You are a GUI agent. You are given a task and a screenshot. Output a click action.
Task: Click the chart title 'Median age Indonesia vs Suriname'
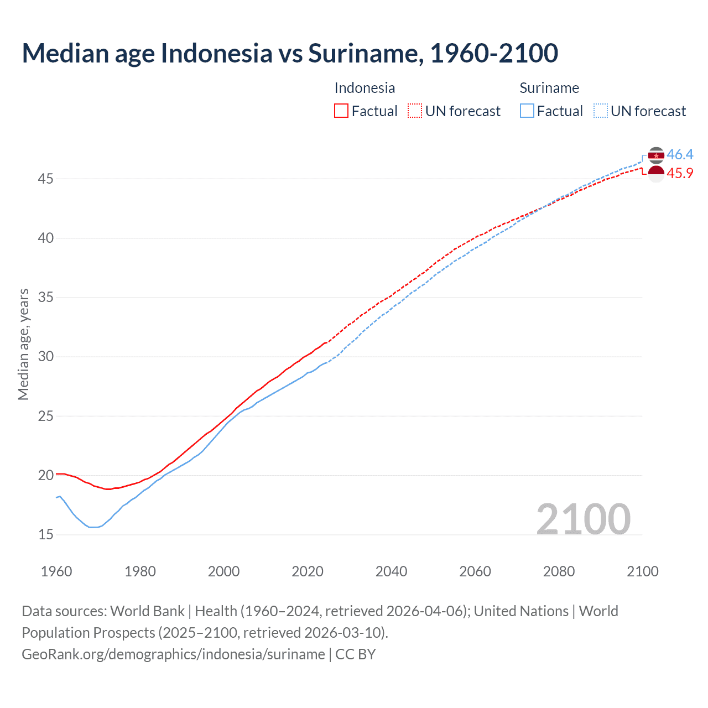point(290,53)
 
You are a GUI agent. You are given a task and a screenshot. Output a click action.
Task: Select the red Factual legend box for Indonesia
point(341,111)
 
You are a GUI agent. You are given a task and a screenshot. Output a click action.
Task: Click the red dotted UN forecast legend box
point(415,111)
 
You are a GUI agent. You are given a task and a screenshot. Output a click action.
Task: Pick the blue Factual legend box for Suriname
point(527,111)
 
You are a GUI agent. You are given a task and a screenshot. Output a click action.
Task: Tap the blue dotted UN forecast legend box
point(601,111)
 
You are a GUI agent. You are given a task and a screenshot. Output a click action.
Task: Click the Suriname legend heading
point(549,88)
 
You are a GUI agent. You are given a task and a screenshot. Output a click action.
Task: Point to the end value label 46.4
point(680,154)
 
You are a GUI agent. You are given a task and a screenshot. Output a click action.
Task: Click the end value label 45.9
point(680,173)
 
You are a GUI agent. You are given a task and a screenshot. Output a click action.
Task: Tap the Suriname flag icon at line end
point(656,155)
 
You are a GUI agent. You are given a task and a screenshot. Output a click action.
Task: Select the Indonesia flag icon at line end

◆ **Prompt**:
Please retype all of the data above exactly, line for line, and leave the pictures out.

◆ **Correct response**:
You are a GUI agent. You are given a task and a screenshot. Output a click action.
Task: Click the chart title 'Median age Indonesia vs Suriname'
point(290,53)
 
You are a GUI agent. You are given a task and a screenshot. Output a click action.
Task: Select the red Factual legend box for Indonesia
point(341,111)
 
You are a GUI agent. You are given a task and a screenshot. Output a click action.
Task: Click the red dotted UN forecast legend box
point(415,111)
 
You are a GUI agent. You are given a task and a screenshot. Output a click action.
Task: Pick the blue Factual legend box for Suriname
point(527,111)
 
You are a GUI agent. You are given a task and a screenshot. Output a click action.
Task: Tap the blue dotted UN forecast legend box
point(601,111)
 
You are a GUI agent. You are given a task and a screenshot. Output a click action.
Task: Click the Suriname legend heading
point(549,88)
 
You are a GUI agent. You are given a task and a screenshot. Output a click action.
Task: Point to the end value label 46.4
point(680,154)
 
You are a GUI agent. You are given a task and a screenshot. Output a click action.
Task: Click the end value label 45.9
point(680,173)
 
You are a GUI agent. You are given a task and a screenshot. Output a click action.
Task: Tap the Suriname flag icon at line end
point(656,155)
 
You are a GUI agent. You are given a task and a screenshot. Output a click action.
Task: Select the Indonesia flag icon at line end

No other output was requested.